▶ [SOURCE MATERIAL]:

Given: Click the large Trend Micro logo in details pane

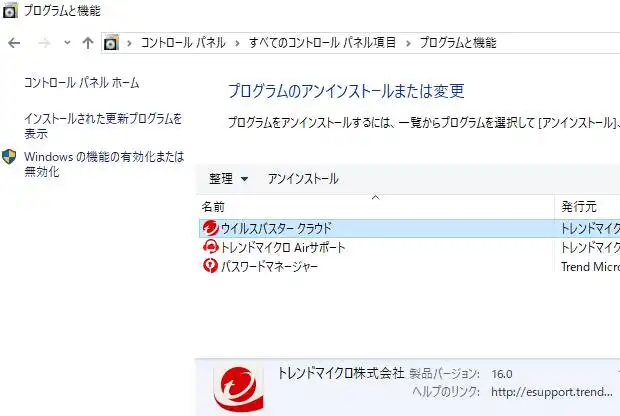Looking at the screenshot, I should pos(238,389).
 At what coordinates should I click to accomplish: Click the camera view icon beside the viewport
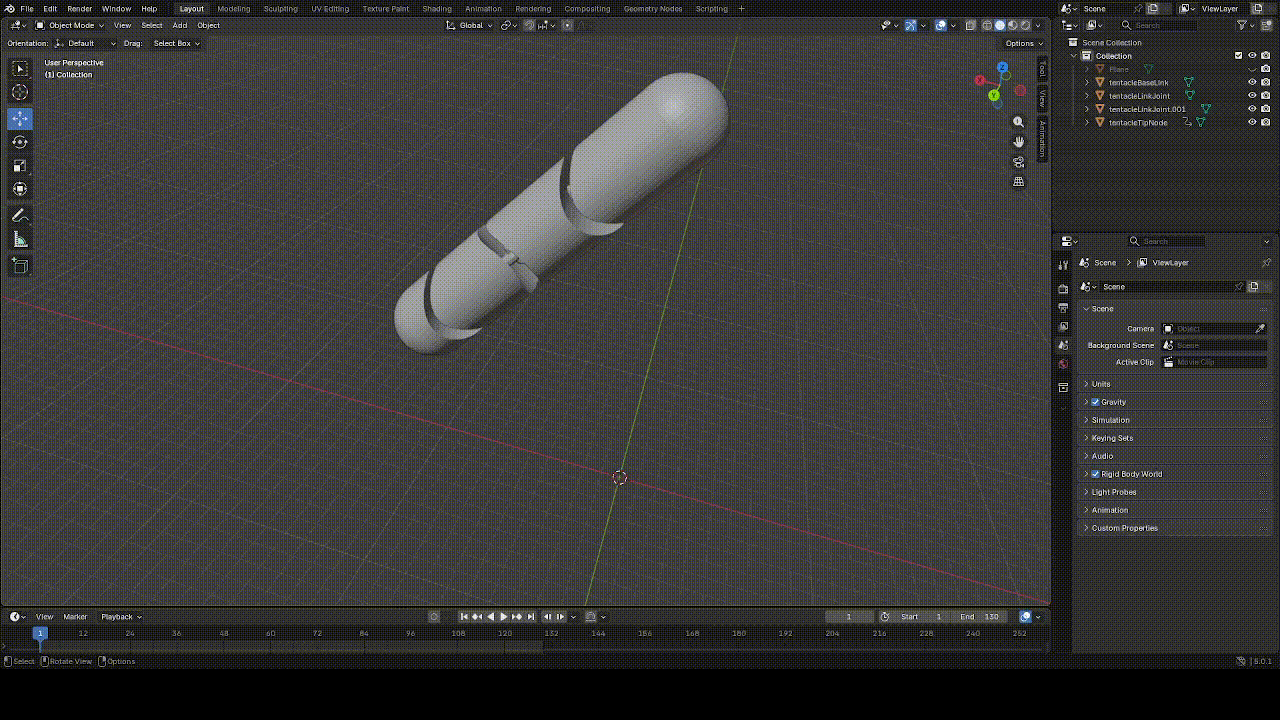1019,161
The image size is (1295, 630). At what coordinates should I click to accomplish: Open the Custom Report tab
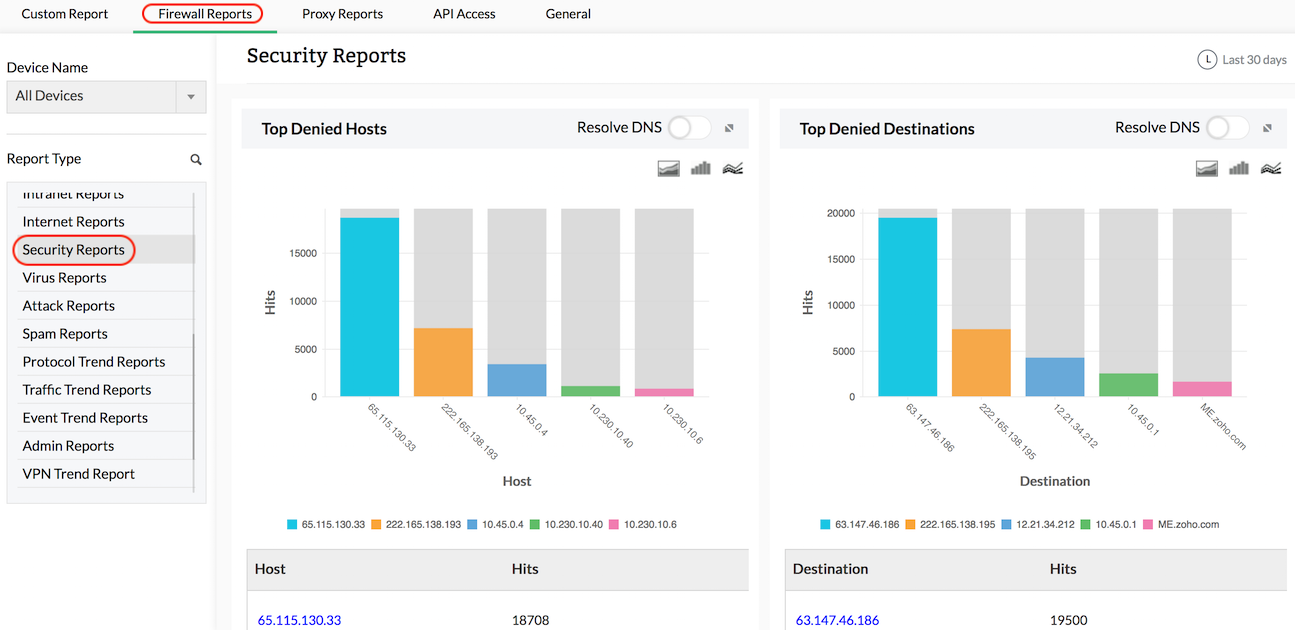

▶ [WORK TO COMPLETE]: Pull out each of the lines above word for word, and leave the pictures out of your answer.

▶ [EXERCISE RESULT]:
Given: Click the large Trend Micro logo in details pane

Looking at the screenshot, I should pos(238,389).
 At what coordinates should I click to accomplish: Click the camera view icon beside the viewport
1019,161
The image size is (1295, 630). At what coordinates should I click to accomplish: Open the Custom Report tab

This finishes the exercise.